RBS Holding Co., the owner of direct marketer Quadriga Art, banned the three firms and seven others last year from buying parts of the loan, according to two people with knowledge of the matter who asked not to be named because the decision was private. They were deemed, the people said, to be too demanding in debt restructurings, a fate that executives at RBS -- which has no relationship to the Scottish bank -- considered as Quadriga’s business faltered.

Unlike any other market in the U.S., the blacklist rules in leveraged loans. No regulator polices trading in the $800 billion market. Here, borrowers -- and the investors who control them -- choose who gets into the club. It would be as if Apple Inc. got to decide who could buy its stock.

“I really can’t think of a good example of another market where you really are selling to a lot of people but you still retain the right to keep some people out,” said Elisabeth de Fontenay, a professor at Duke University School of Law in Durham, North Carolina, and a former corporate lawyer.
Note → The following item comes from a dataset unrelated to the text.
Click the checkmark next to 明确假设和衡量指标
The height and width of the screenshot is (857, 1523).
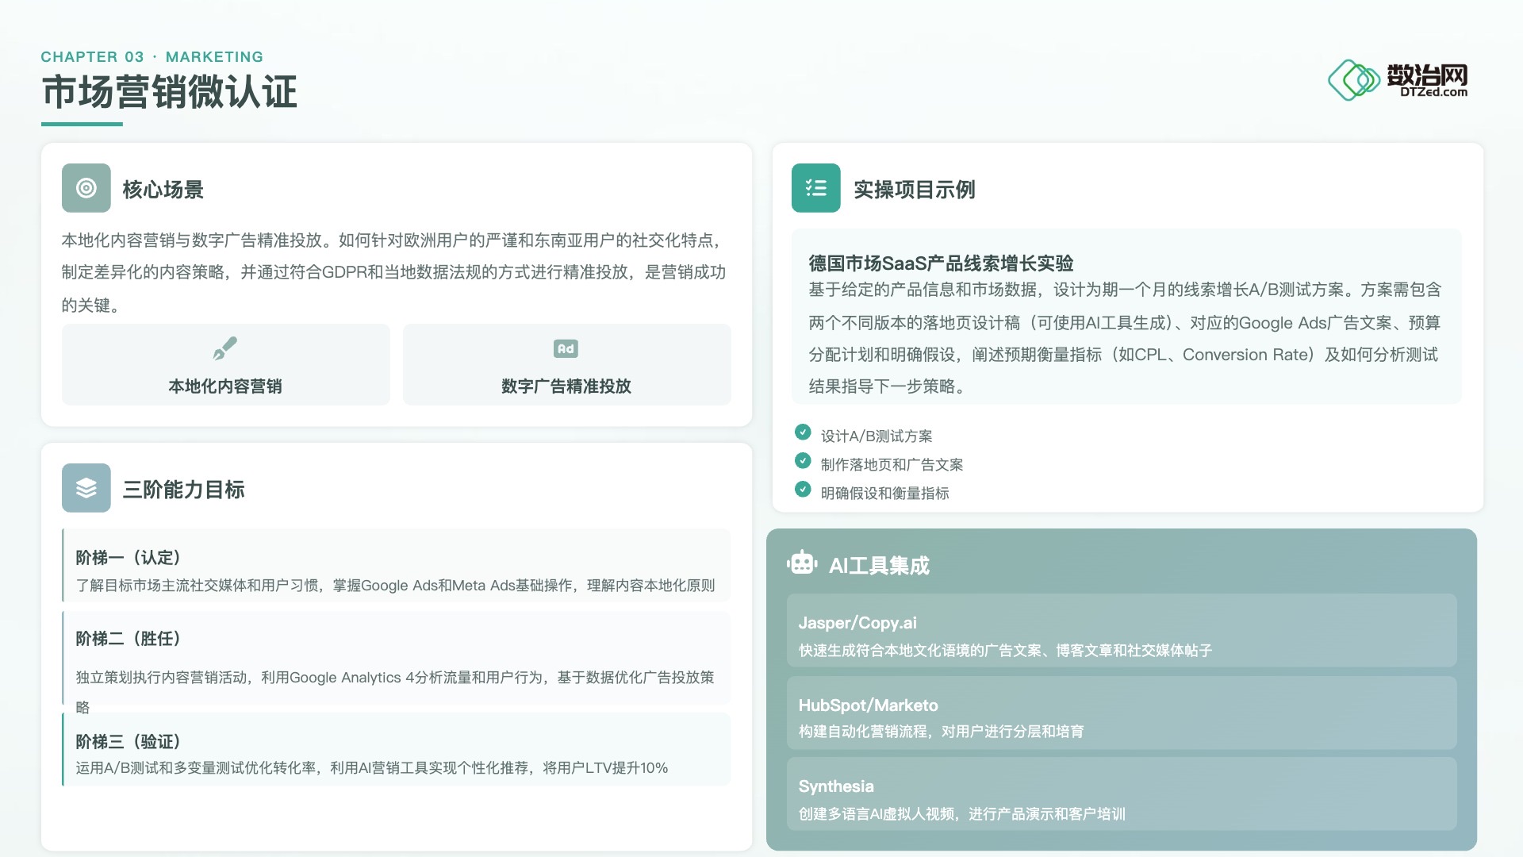[803, 489]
While banks managing stock and bond deals can pick which investors are allotted securities in public offerings, anyone with enough money can buy the assets once they start trading in the market. Not so with loans. The lists prohibiting investors can last until the debt matures.

Booming Market

The practice poses risks to a market whose size has quadrupled from about $200 billion over the last decade as plunging interest rates fueled investor demand for securities that offer extra yield. Blacklisting reduces the number of potential buyers, which in turn makes the loans difficult to trade, and can exclude the savvier investors who are better able to fight for creditor rights in a default.

“These types of limitations are tremendously detrimental” to the market’s quantity and quality of buyers and sellers, said Greg Margolies, a senior partner at Los Angeles-based Ares Management LP, which manages about $80 billion in assets including speculative-grade debt and real estate. “Ares will not invest in a name where secondary liquidity can dry up immediately because an issuer has decided to blacklist a number of market participants.”

Blacklist Defined

The Merriam-Webster Dictionary defines blacklist as “a list of persons who are disapproved of or are to be punished or boycotted.” In the loan market, there are three things that can warrant punishment: having a reputation for being a tough negotiator in debt restructurings, like Highland and the other firms in the RBS deal; having an affiliation with a borrower’s competitor; or simply being disliked.